6. Affirmative Covenants
The Borrower covenants with the Lender that so long as any
amounts advanced under the Loan remain outstanding:
6.1 It will deliver to the Lender:
(a) Copies of all financial statements, reports and returns
that the Borrower shall send to its shareholders; and
(b) With reasonable promptness, other financial data as the
Lender may reasonably request.
6.2 It will permit any person designated by the Lender in
writing to visit and inspect any of the properties, corporate
books and financial records of the Borrower and GBEM and to
discuss the affairs, finances and accounts of the Borrower and
GBEM with the principal officers of the Borrower at all
reasonable times and as often as the Lender may reasonably
request.
6.3 All current insurance policies and those which may have
lapsed in the prior six months covering the assets and property
of the Borrower and GBEM, if any, shall be kept/reinstituted into
good standing. The Borrower shall pay or cause to be paid all
premiums in connection with the insurance and will deposit
certified copies of insurance policies with the Lender or
otherwise deal with them as the Lender may require.
6.4 It will give the Lender prompt written notice of any
material adverse change in the condition or business of the
Borrower or GBEM, financial or other, or of any material loss,
destruction or damage of or to any property of the Borrower or
GBEM.
6.5 It will carry on and conduct the business of GBEM in a
proper and efficient manner so as to preserve and protect the
property and assets and the business and its earnings, incomes,
rents, issues and profits.
6.6 It will duly and punctually pay to the Lender, the
principal, accrued interest and all other moneys payable on the
dates, at the place, in the moneys and in the manner provided in
this agreement.
6.7 It will pay or reimburse the Lender for all costs, charges
and expenses (including legal fees) of or incurred by the Lender
in connection with the recovery or enforcement of payment of
moneys advanced under the Loan, together with interest at the
rate set out in Section 2.2 of this agreement.
6.8 It will maintain at all times proper records and books of
account and make true and correct entries in the records of all
dealings and transactions relating to its business.

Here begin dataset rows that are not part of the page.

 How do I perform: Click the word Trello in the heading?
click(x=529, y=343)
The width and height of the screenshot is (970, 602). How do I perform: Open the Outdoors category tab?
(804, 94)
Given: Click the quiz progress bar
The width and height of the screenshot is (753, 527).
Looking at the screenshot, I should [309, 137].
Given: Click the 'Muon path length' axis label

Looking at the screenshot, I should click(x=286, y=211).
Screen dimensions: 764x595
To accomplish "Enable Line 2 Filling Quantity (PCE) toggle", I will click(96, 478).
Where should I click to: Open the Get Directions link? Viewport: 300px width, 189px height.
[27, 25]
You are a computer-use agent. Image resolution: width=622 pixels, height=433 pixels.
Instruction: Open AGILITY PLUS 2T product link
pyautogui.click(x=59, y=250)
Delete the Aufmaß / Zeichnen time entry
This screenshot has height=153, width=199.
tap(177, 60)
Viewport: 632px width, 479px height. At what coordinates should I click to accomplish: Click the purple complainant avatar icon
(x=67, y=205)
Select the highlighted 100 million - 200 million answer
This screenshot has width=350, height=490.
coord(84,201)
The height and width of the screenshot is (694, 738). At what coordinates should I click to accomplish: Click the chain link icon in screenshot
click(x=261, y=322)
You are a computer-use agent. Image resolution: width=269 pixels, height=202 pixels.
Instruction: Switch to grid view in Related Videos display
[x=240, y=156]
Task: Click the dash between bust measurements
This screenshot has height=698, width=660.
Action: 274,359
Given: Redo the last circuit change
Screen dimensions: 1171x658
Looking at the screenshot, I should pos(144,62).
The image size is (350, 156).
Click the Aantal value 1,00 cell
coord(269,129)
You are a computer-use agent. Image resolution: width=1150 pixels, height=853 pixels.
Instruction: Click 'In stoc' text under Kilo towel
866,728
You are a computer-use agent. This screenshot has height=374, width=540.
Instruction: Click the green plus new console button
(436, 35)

6.9 It will do, observe and perform all of its obligations and
all matters and things necessary or expedient to be done,
observed or performed under any law or regulation of the United
States, the State of Nevada, or any other province where its
assets may be located, or any municipality, for the purpose of
creating and maintaining the security interest granted to the
Lender pursuant to this agreement.
6.10 It will do all acts that are necessary to maintain its
existence under the laws of the jurisdiction of its incorporation
and will obtain, renew and maintain in full force and effect all
authorizations, approvals, consents, licenses, permits and
exceptions as may be required to enable it to observe and perform
the obligations on its part to be performed under this agreement
and all agreements delivered and the security interest granted in
connection with or incidental to this agreement.
6.11 It will give Lender written notice of any Event of Default
immediately on the occurrence of such an event.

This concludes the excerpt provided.